■ EXERCISE ■
In the records below, find the line that holds "Image resolution: width=594". Restate it and every later line exactly, stopping at the end and skipping pictures.

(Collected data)
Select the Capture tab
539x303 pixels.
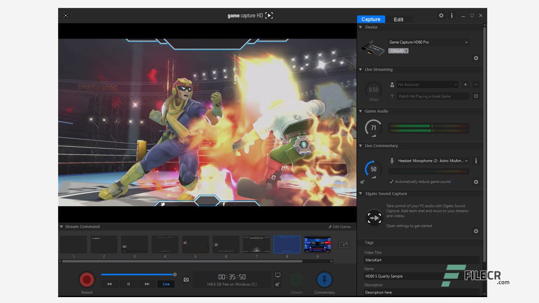[x=371, y=19]
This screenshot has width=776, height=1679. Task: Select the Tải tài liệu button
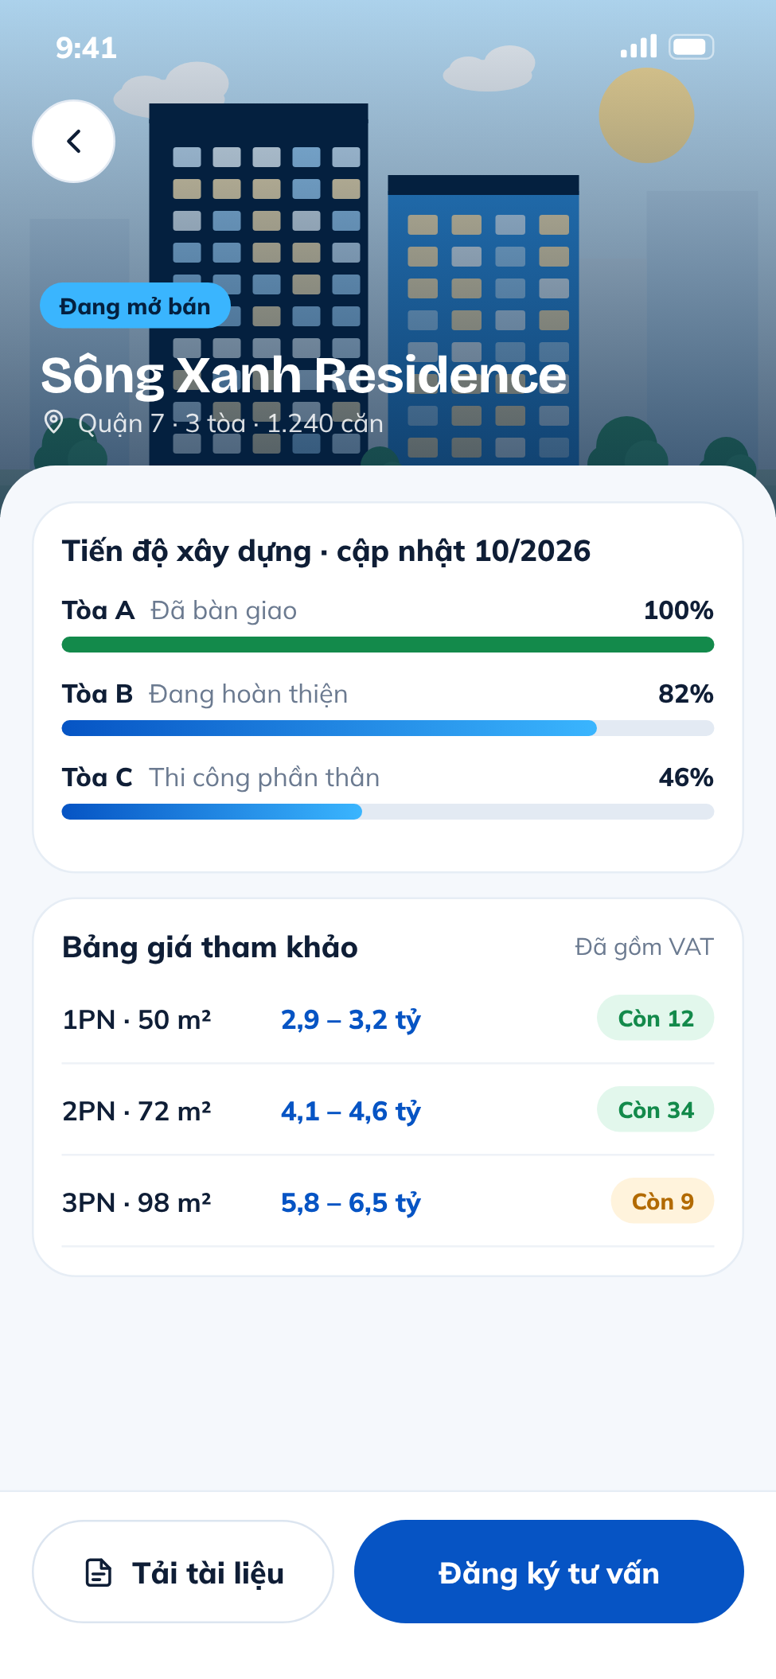click(x=183, y=1572)
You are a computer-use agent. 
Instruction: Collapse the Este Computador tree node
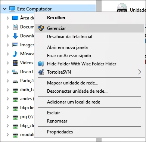click(4, 9)
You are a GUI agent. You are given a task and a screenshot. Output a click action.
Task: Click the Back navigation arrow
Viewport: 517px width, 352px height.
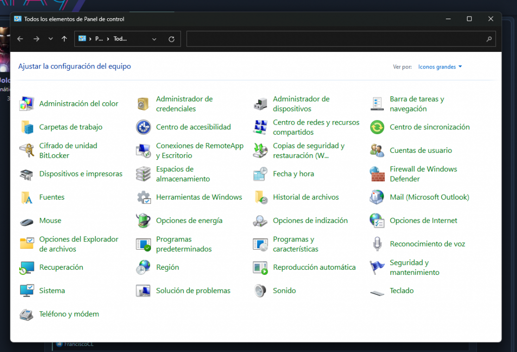[x=20, y=39]
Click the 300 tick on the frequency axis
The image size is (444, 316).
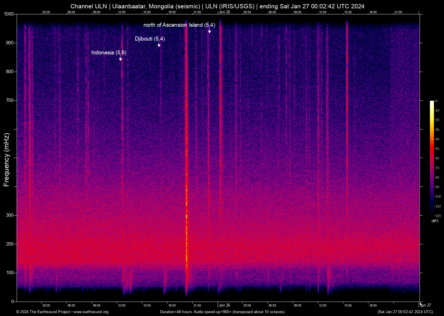click(x=10, y=215)
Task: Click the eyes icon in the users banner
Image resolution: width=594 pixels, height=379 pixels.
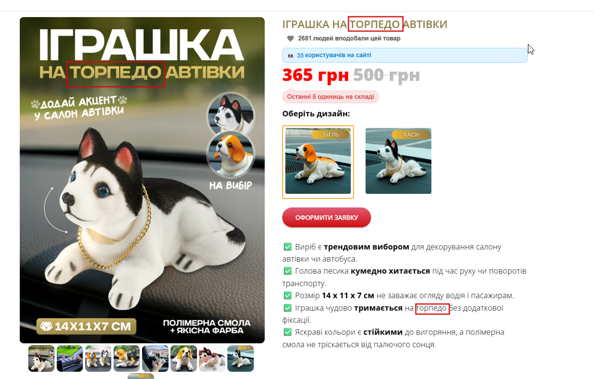Action: pos(290,55)
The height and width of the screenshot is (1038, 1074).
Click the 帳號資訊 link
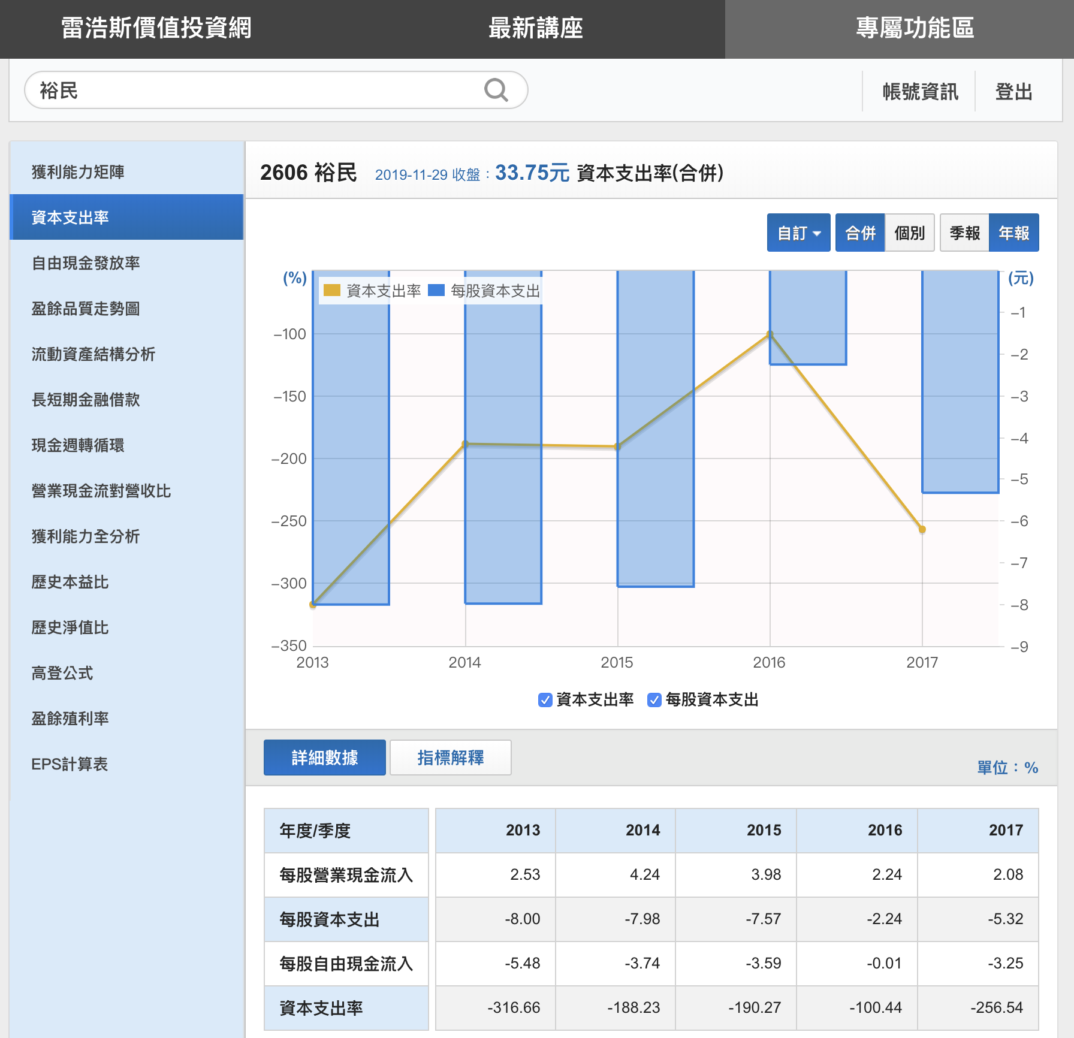click(x=920, y=92)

■ OUTPUT FOR THIS EXERCISE ■
Image resolution: width=594 pixels, height=379 pixels.
Action: pos(290,55)
The height and width of the screenshot is (1038, 1074).
Click the 帳號資訊 link
click(x=920, y=92)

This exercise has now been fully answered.